Make no mistake, it must also be completely instant. I was talking with a photographer from a Denver paper last year, who explained that he'd been asked by his editor to cover a funeral from the inside...via Twitter. He was asked to post messages during the service, "you know, if the minister says something that makes the family or someone important break out in tears or something." He politely refused, though it nearly cost him his job. He decided it was too much - too tacky during someone's time of grief to be focused on getting the scoop. Besides...who really needs that much information from a funeral. Last time I checked, funerals weren't intended to be entertainment...or a spectator sport.

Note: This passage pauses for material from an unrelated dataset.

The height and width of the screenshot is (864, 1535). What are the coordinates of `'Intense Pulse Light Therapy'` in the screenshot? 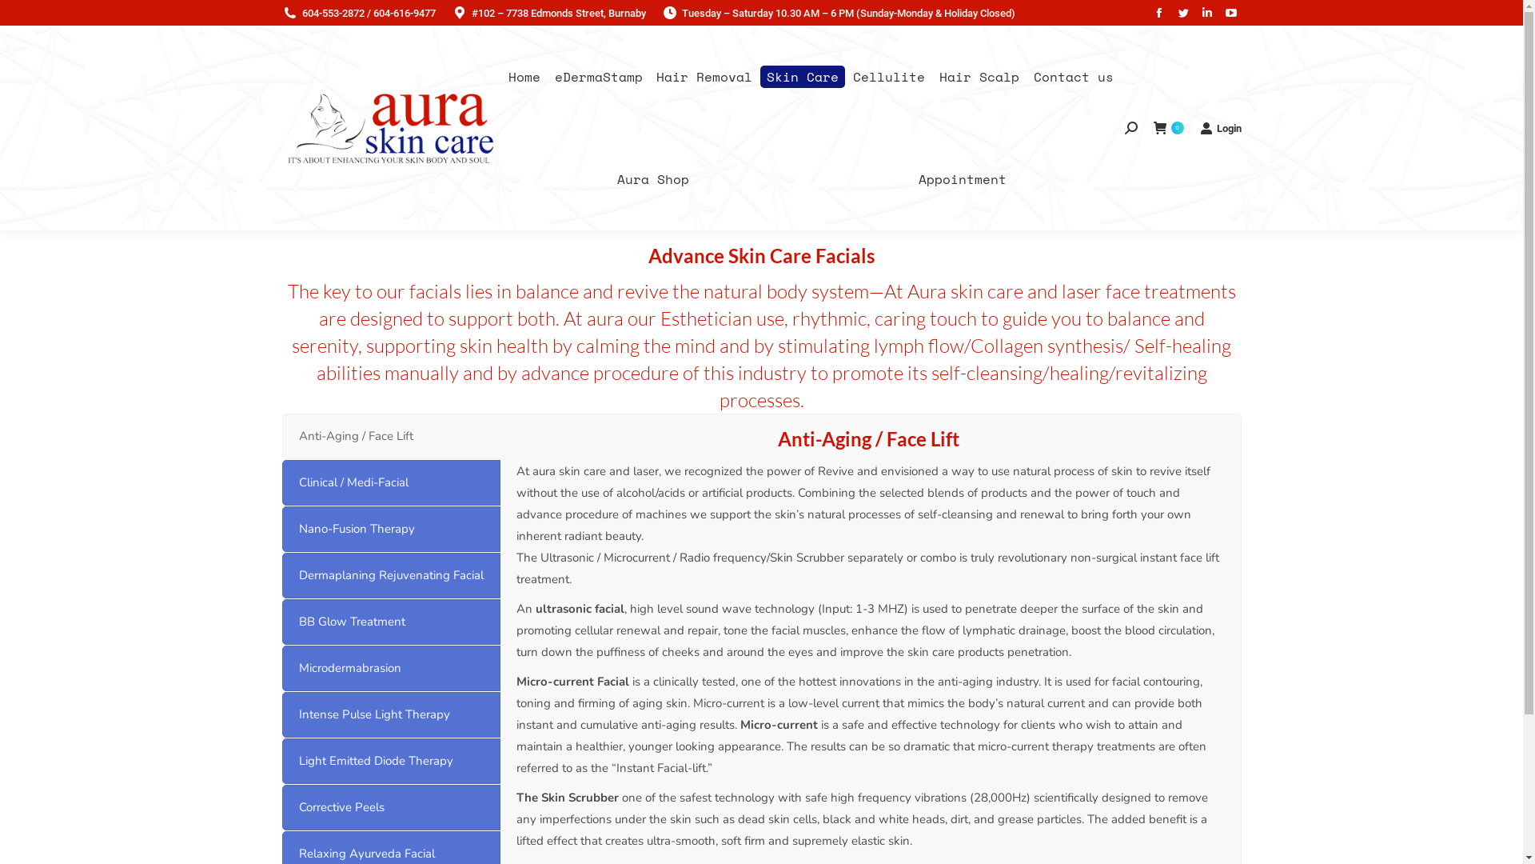 It's located at (390, 713).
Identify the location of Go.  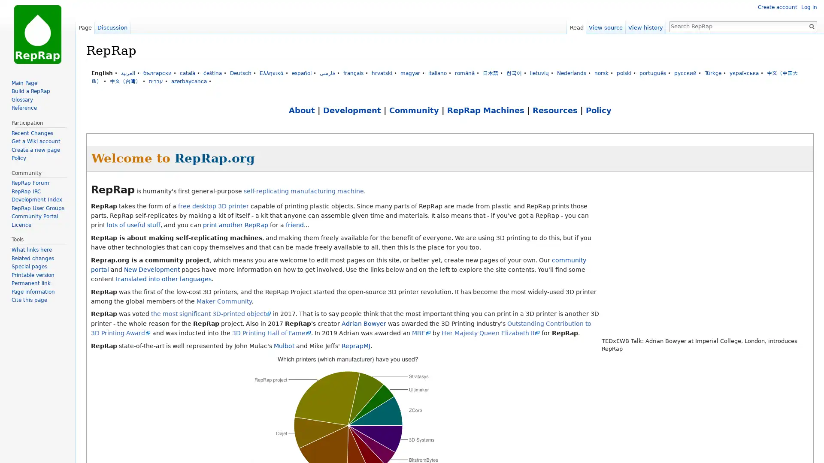
(811, 26).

So what's the harm, you ask? I'm proud to say that when news of the swine flu (aka piggy sniffles) broke, terrorism is something that never crossed my mind. I'm sure the Shrub would argue this means I'm not a good 'Merican, but so be it. Rather than talking about ways to protect yourself from any infectious disease, let's spend some quality worrying time. We probably also wouldn't want to spend time talking about overpopulation or poverty, both of which are actually impacting the current pandemic. Or access to quality healthcare and medication for everyone. Or how what happens in another country to another group of people can impact our daily lives, so we might want to revisit this whole globalization discussion (with a President who has two brain cells together to rub together and form a synapse). I don't view a funeral as a good time, and don't feel the need to obsess over every attendee or word said at a funeral that wasn't important enough for me to attend.

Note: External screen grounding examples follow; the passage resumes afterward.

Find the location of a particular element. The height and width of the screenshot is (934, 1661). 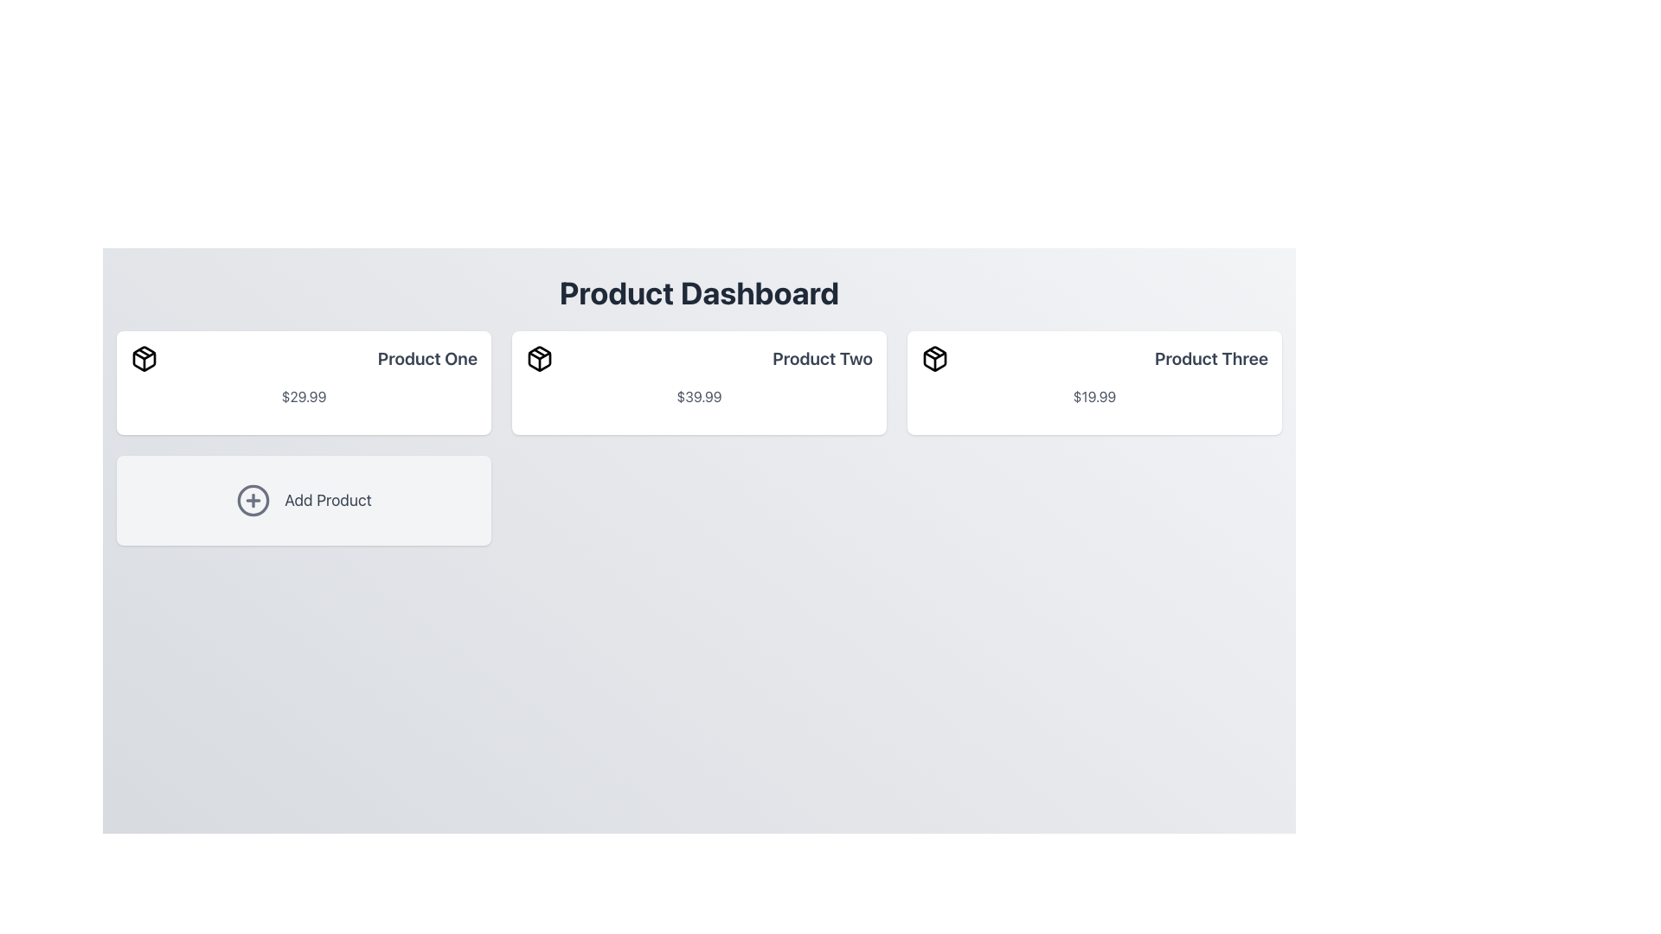

the Text Label displaying the price of 'Product One', located at the lower section of the card is located at coordinates (304, 397).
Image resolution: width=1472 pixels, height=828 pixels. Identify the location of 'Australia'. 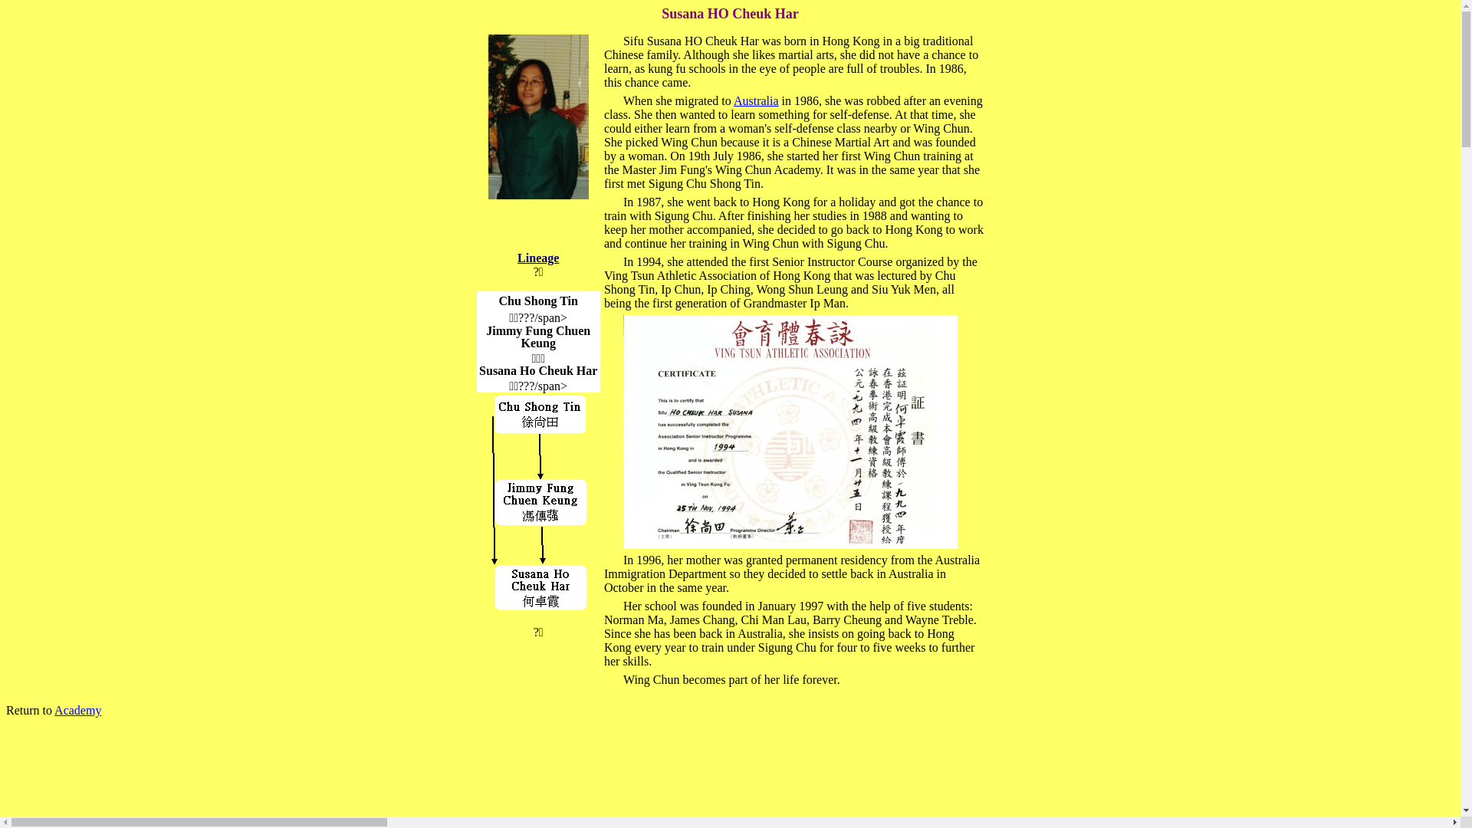
(756, 100).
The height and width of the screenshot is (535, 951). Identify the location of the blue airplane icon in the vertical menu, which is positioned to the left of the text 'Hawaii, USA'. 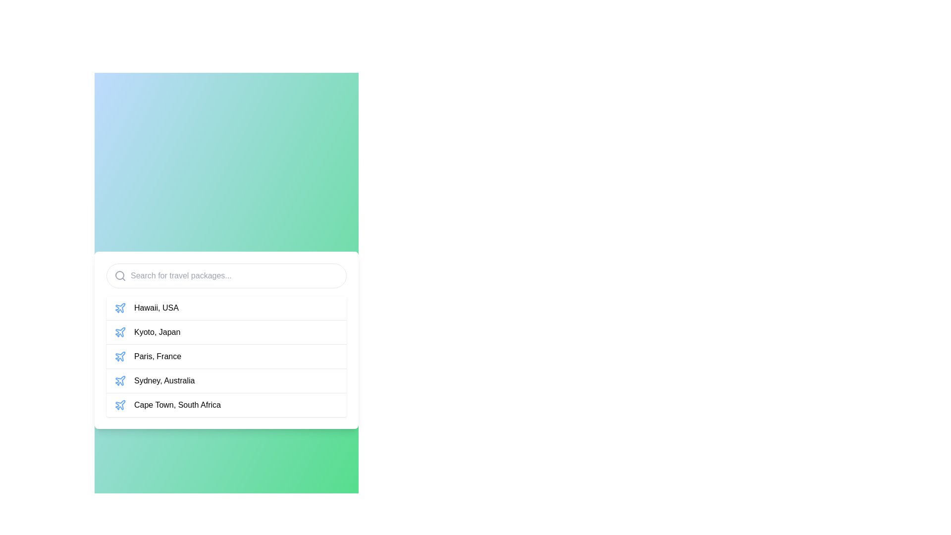
(120, 307).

Today's lesson: Pay attention to what the news tells you. Is it actually information, or just speculation? What are they not telling you, and how does it connect to your life? As mentioned in response to my previous post, critical thinking can go a long way. And take a breath, people. The latest story might actually be more interesting to you when they actually have information worth hearing. Perhaps if more of us waited until there are facts before we demand an instant update, we wouldn't go in search of WMD's that might be in someone else's country because the anchor (or VP) thinks they're good at speculating a compelling story at us.